-------- Records supplied --------

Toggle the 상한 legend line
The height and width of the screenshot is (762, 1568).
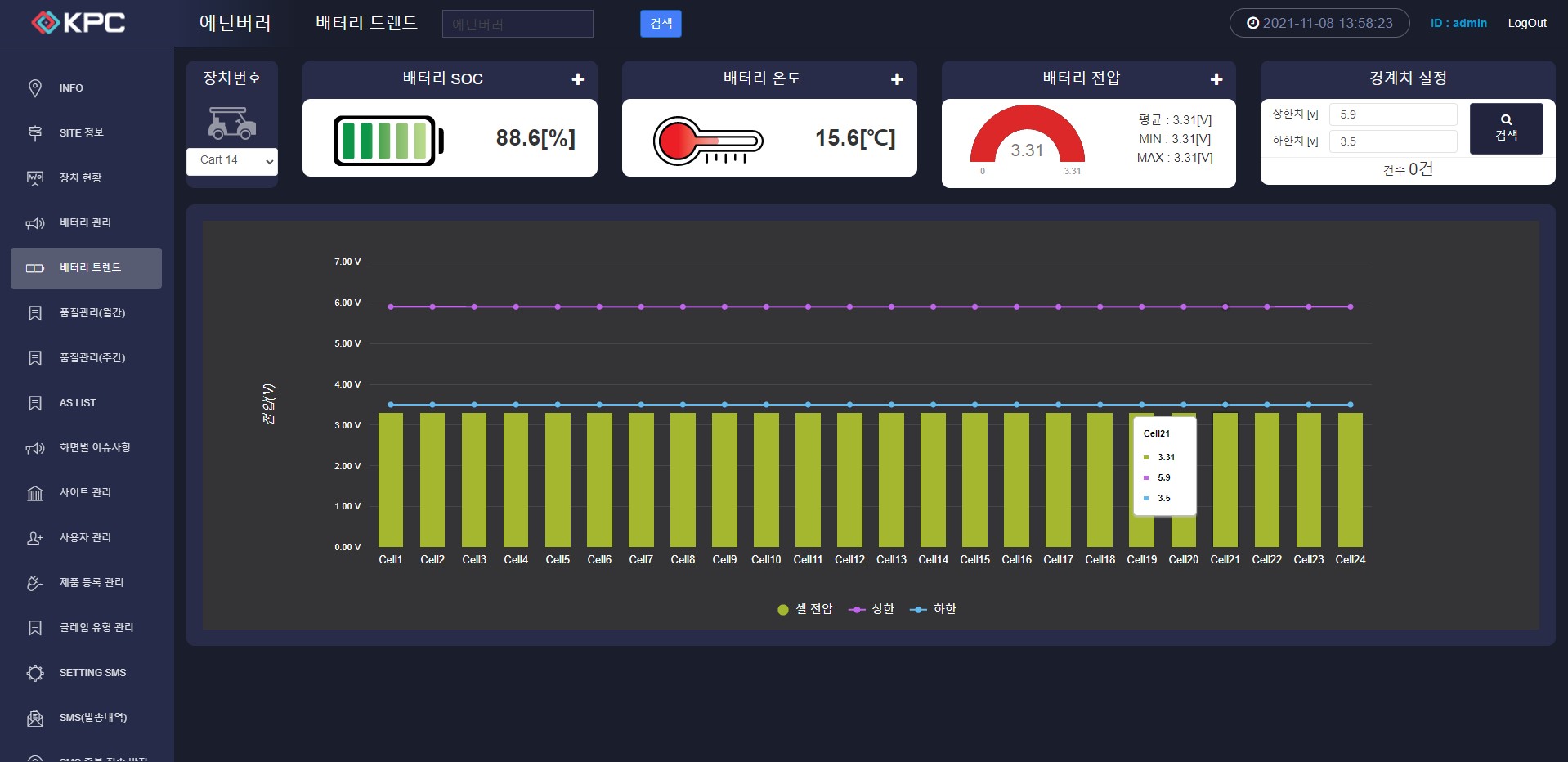[872, 609]
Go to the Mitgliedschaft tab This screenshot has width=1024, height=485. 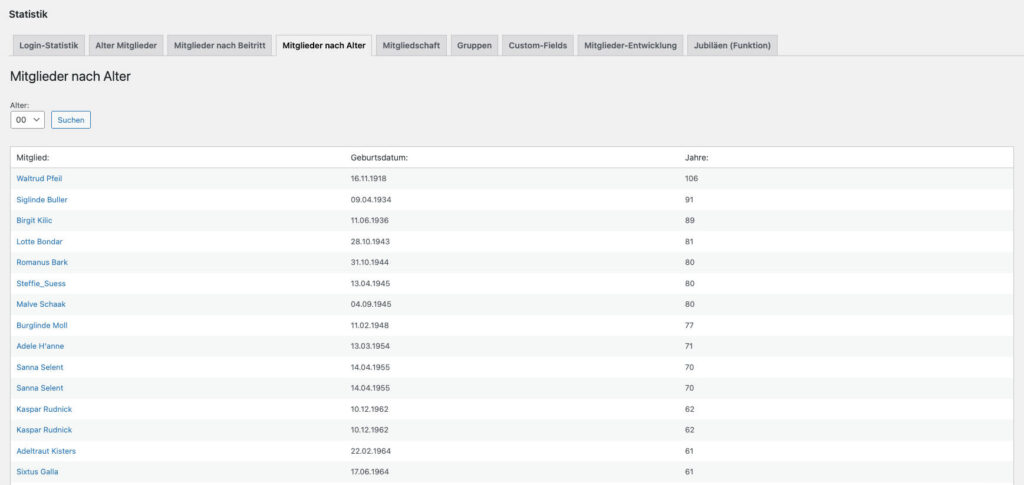[411, 45]
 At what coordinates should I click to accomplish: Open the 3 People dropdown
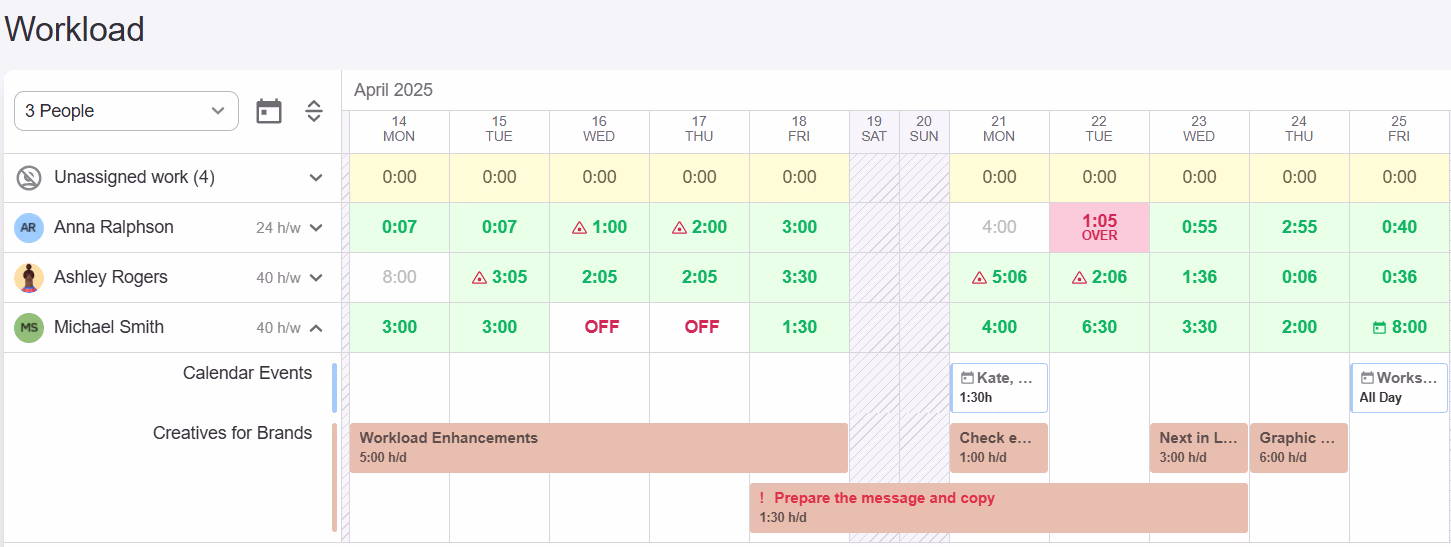[126, 111]
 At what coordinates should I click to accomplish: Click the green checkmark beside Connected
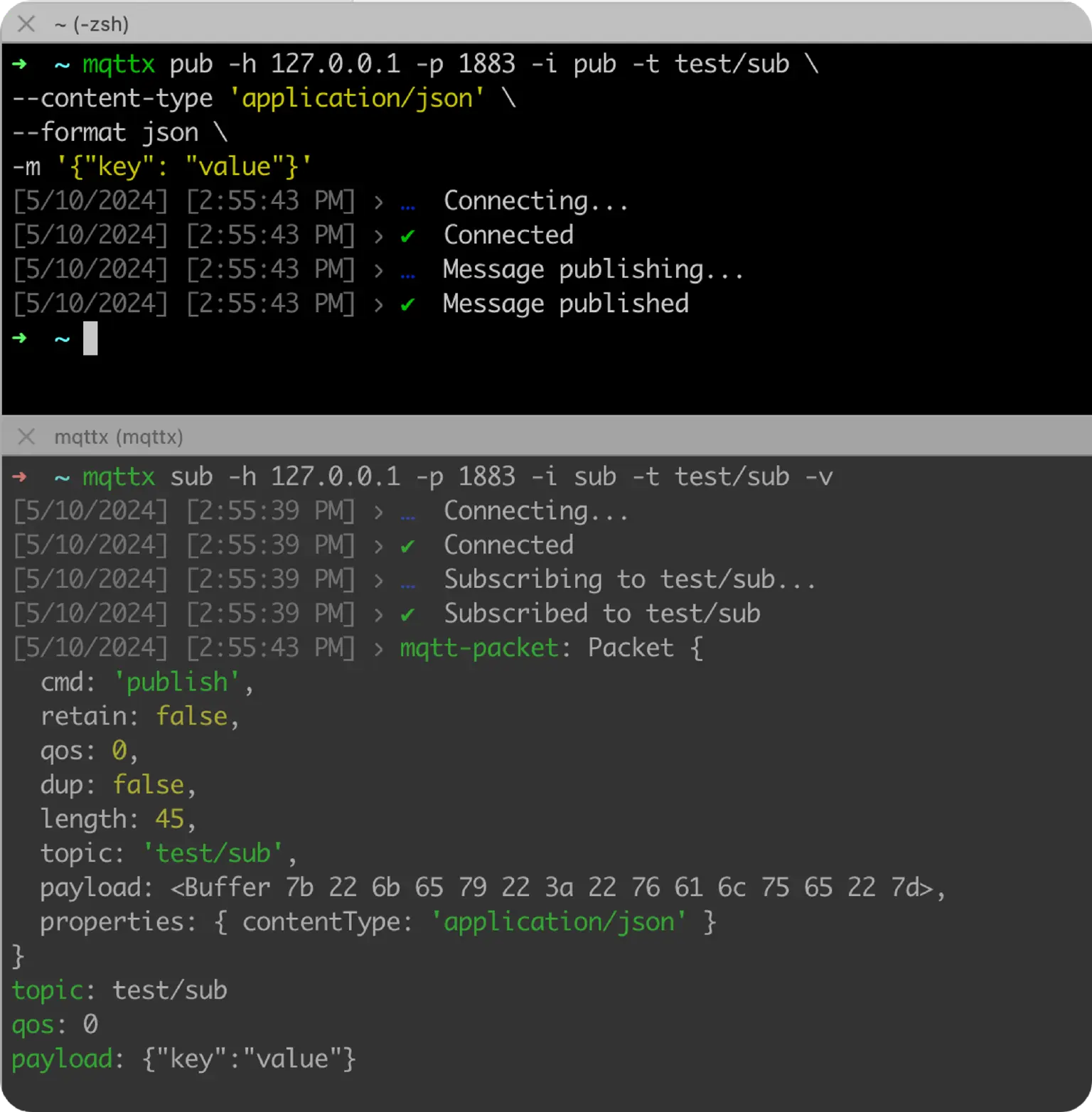(x=409, y=235)
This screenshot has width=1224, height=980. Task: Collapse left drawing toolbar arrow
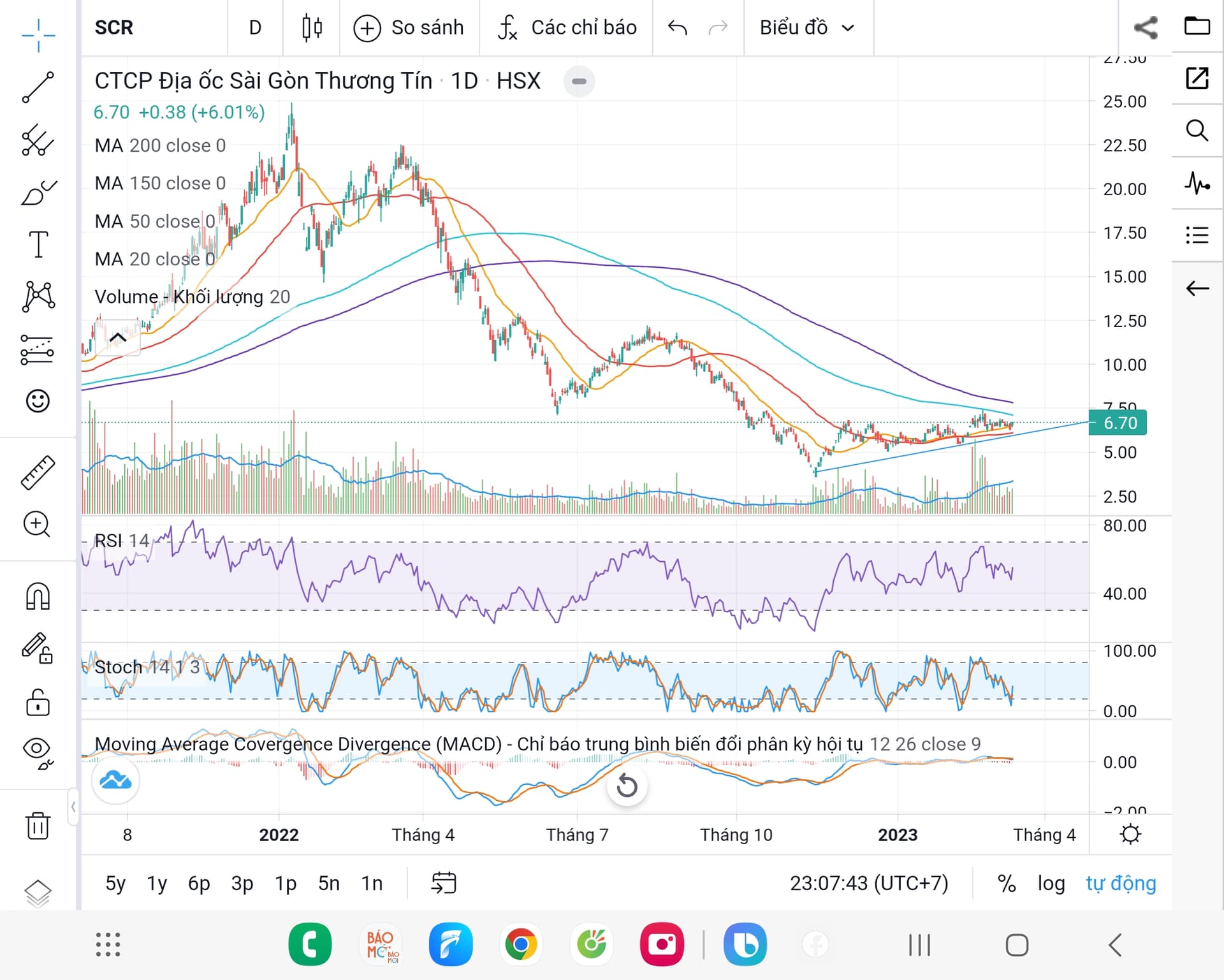(x=73, y=807)
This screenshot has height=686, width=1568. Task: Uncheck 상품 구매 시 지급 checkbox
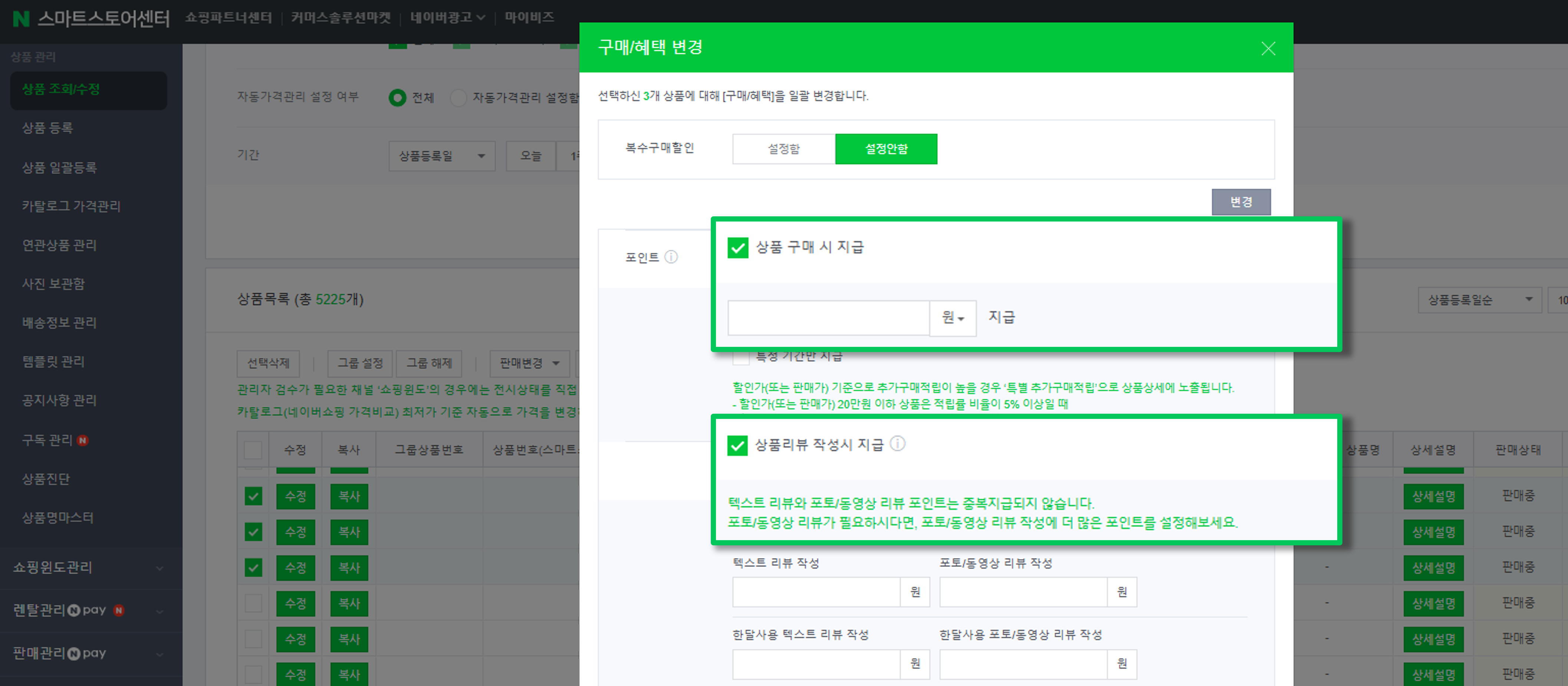pyautogui.click(x=738, y=248)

--------

### Written exercise
Scale the rows from the line with "This screenshot has height=686, width=1568." up to and including the last line of the rows. Rewrite those lines with their requests unchanged, multiply only the click coordinates in the answers by 1.15, round them to whole numbers with halves going up, and leave the pictures out.

### The completed task
This screenshot has height=686, width=1568. Task: Uncheck 상품 구매 시 지급 checkbox
pyautogui.click(x=849, y=285)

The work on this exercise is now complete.